The JavaScript RegEx API

Regular Expressions are about as elegant as a pig on a bicycle. Using a regular expression feels like resorting to machine code when all those patterns we’re taught to love just aren’t up to the job. Which, I suppose, is also a reason to like them. They have a brute force directness, free from pattern politics and endless analysis.

And they work. Eventually.

If the JavaScript Regular Expressions API makes your head spin then this might be for you. I’ll document the basics and demonstrate how you might use them to full effect.

For the sake of brevity (not to mention my own lack of regex proficiency) I won’t discuss the syntax of the expressions themselves. Suffice to say, JavaScript regEx syntax is Perl based. There are many excellent online resources for this, as well as some nice online RegEx testers.

The RegExp object

RegExp is a global object which serves three purposes:-

1) It’s a constructor function for creating new instances of Regular Expressions…

It accepts the expression and (optionally) the flags as arguments. As with strings, in regex you can drop the constructor syntax and just specify the literal on it own. RegEx literals are delimited by the / symbol instead of quotes.

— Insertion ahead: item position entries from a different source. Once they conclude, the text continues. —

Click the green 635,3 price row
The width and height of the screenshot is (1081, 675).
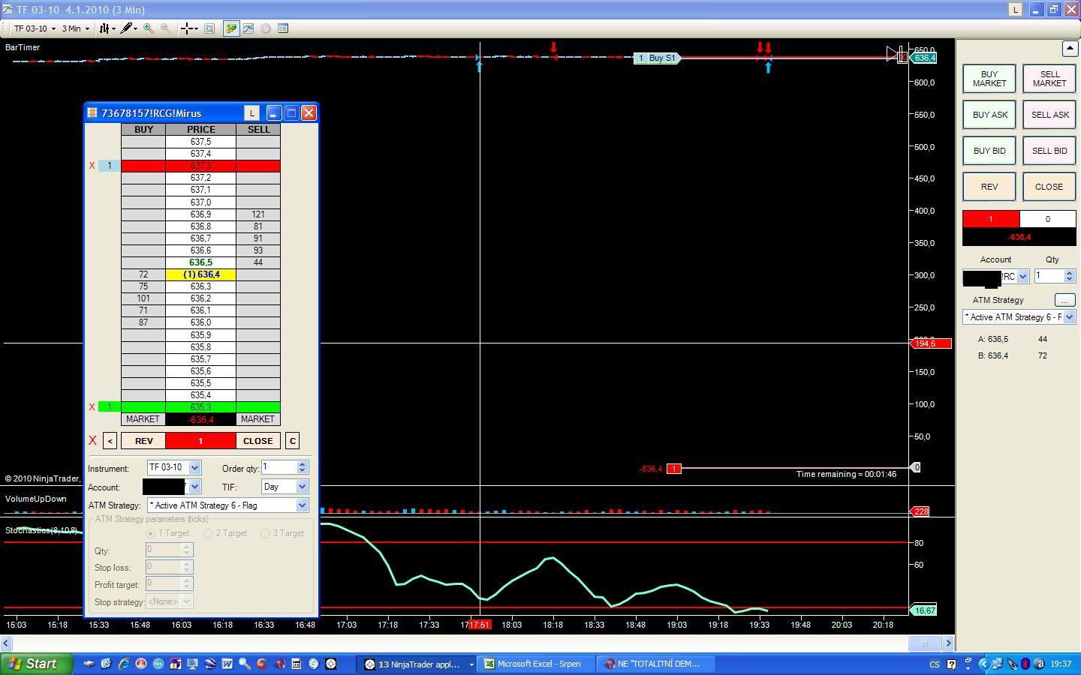[x=200, y=407]
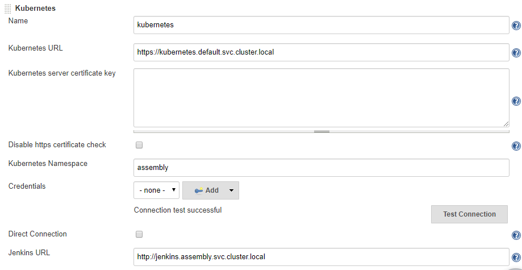Open help for the Name field
This screenshot has height=270, width=522.
click(x=516, y=26)
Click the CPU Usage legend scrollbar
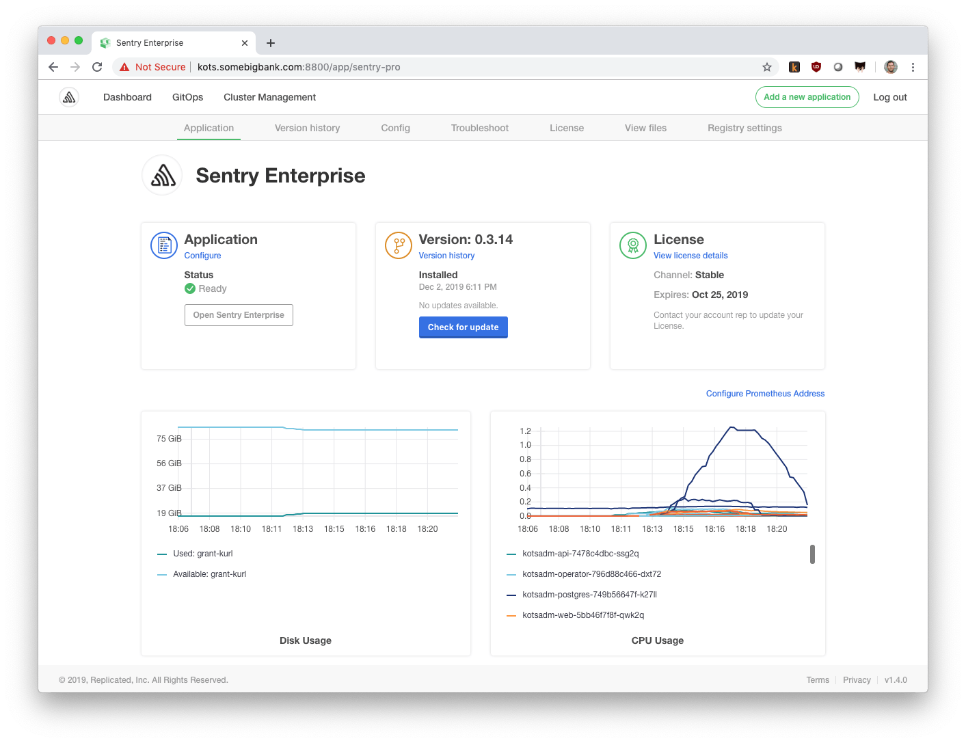This screenshot has width=966, height=743. tap(812, 554)
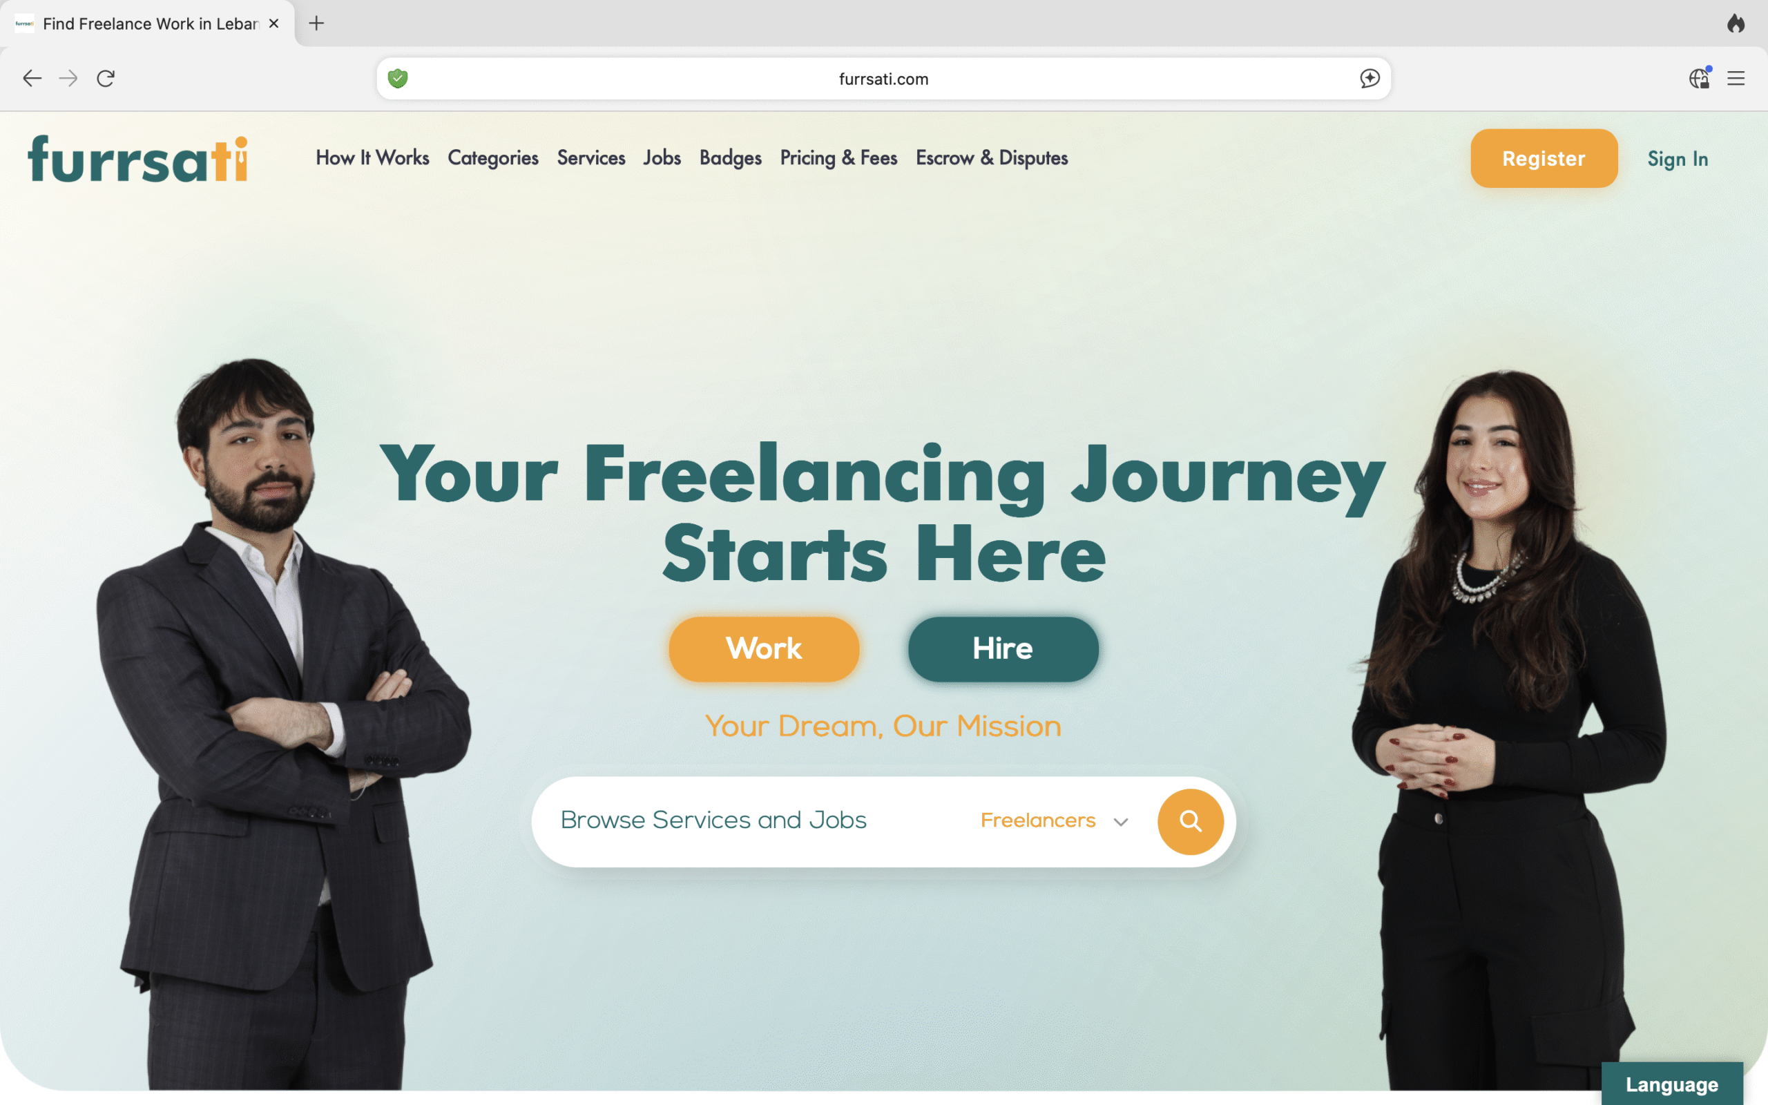
Task: Open the globe extension icon in toolbar
Action: click(1699, 78)

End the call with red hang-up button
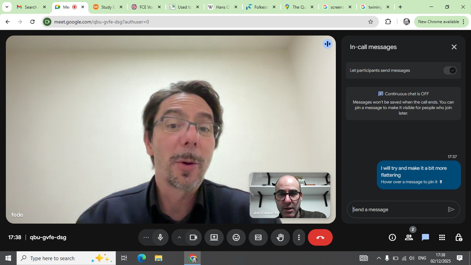click(320, 237)
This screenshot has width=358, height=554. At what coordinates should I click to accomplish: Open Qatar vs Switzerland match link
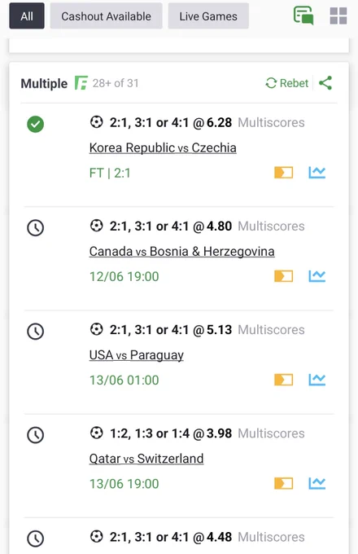point(146,458)
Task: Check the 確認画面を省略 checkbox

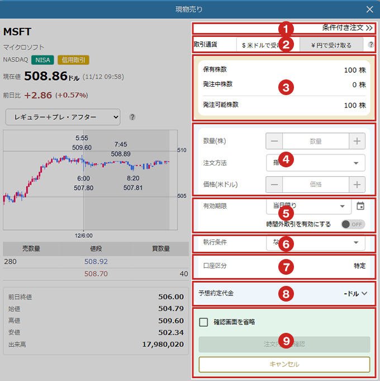Action: pos(203,322)
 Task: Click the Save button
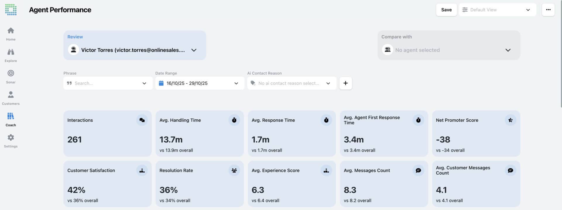coord(446,10)
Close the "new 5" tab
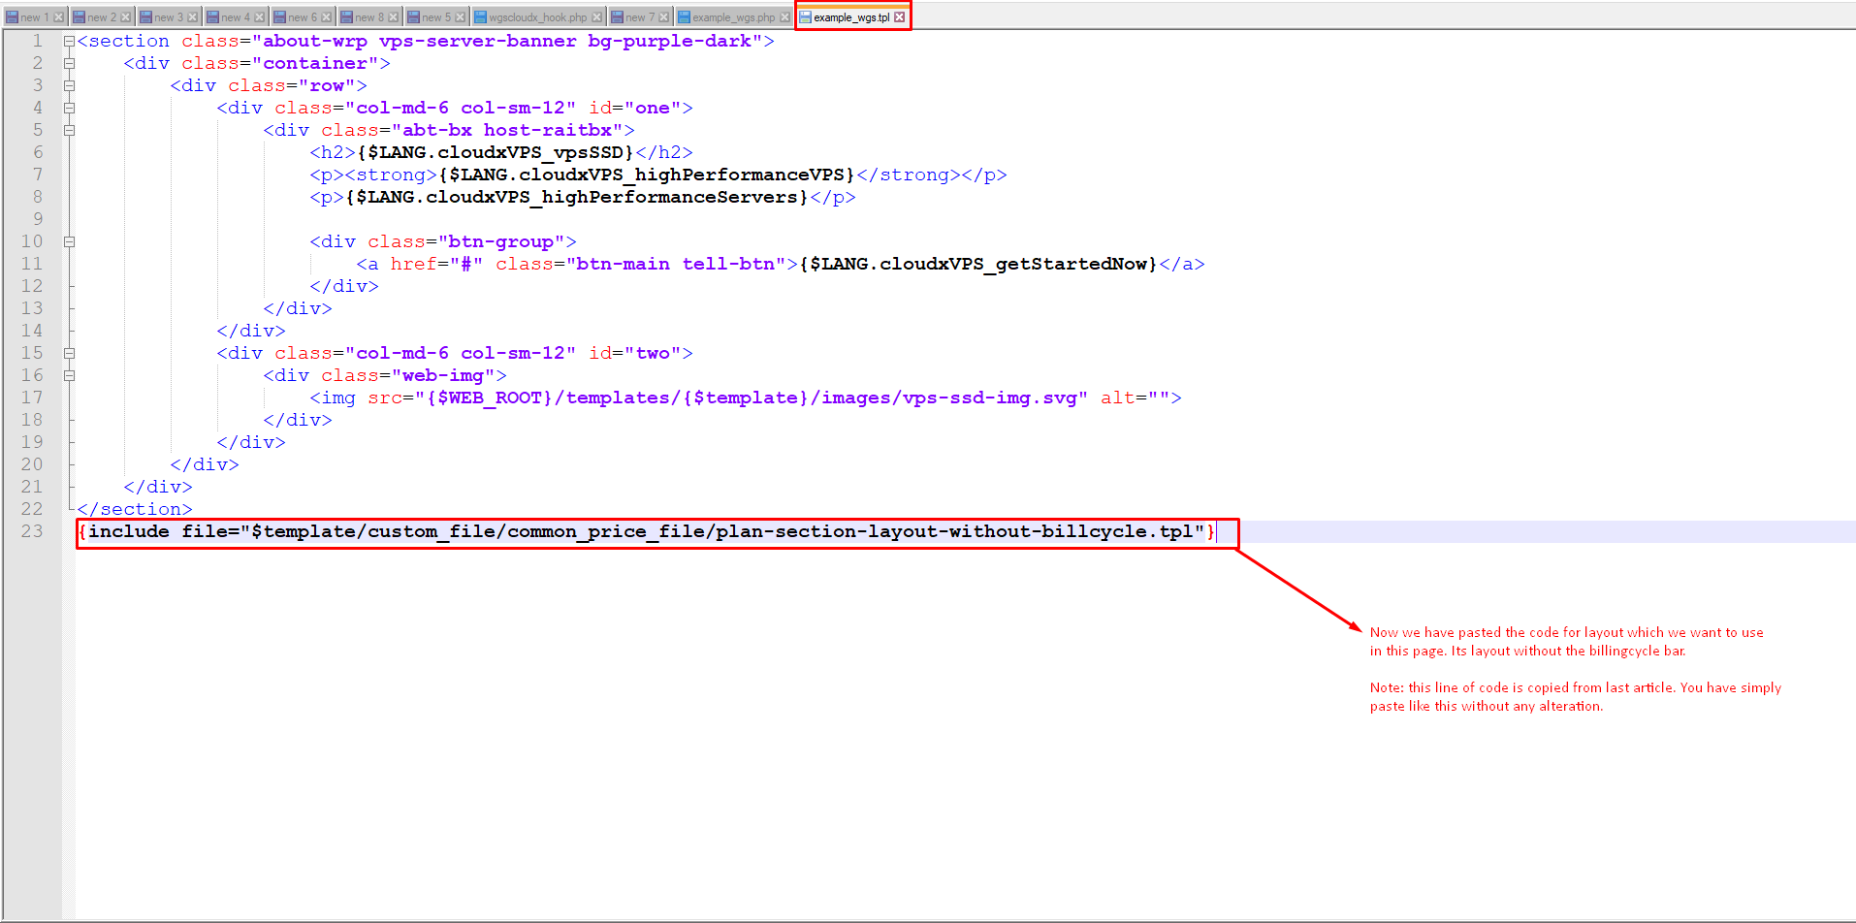Viewport: 1856px width, 923px height. click(461, 17)
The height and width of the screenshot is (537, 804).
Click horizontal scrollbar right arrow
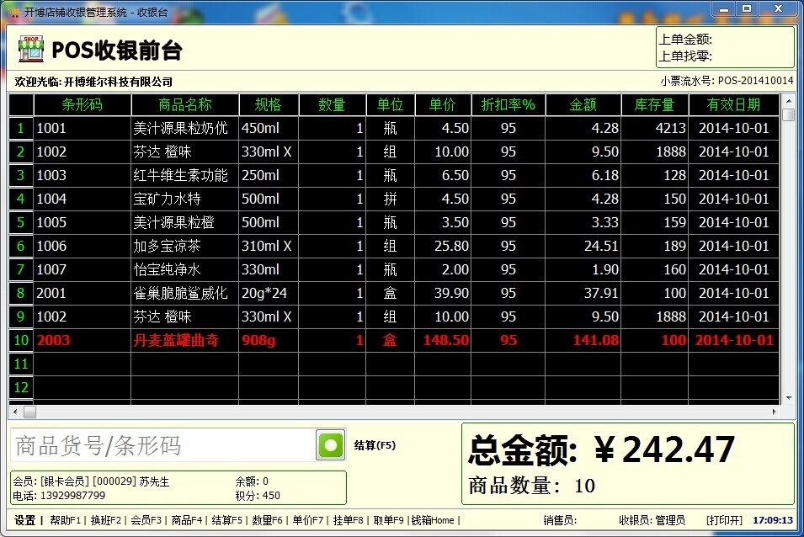click(x=774, y=412)
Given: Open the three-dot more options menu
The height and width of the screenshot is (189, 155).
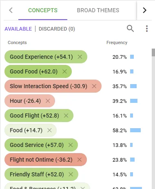Looking at the screenshot, I should [x=147, y=29].
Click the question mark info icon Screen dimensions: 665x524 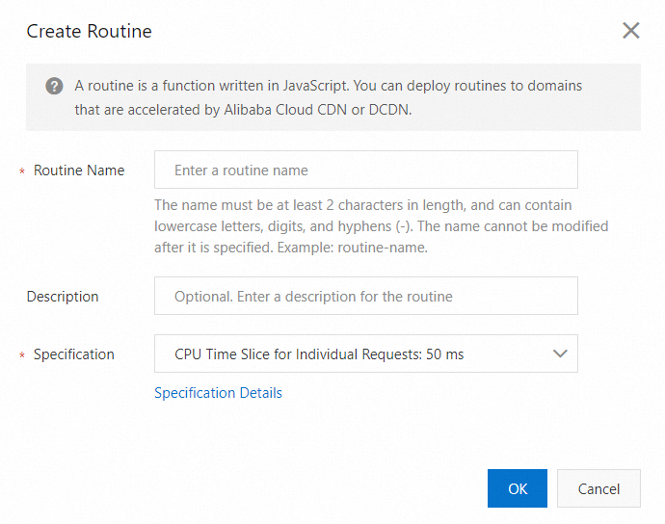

var a = new RegExp("\\b[\\w]{4}\\b","g"); //match all four letter words

//same as...
a = /\b\w{4}\b/g;
a.constructor //RegExp()

2) It aggregates a set of global (static) properties reflecting the most recent regex match…

(Edit All these properties were omitted from ECMA 3 but still work in the latest versions of all the major browsers)

leftContext, the text to the left of the most recent match
rightContext, text to the right of the most recent match
lastMatch, the most recently matched text
lastParen, the text matched by the last parenthezised subexpression
$n, the text matched by the nth parenthezised groups (up to n==9)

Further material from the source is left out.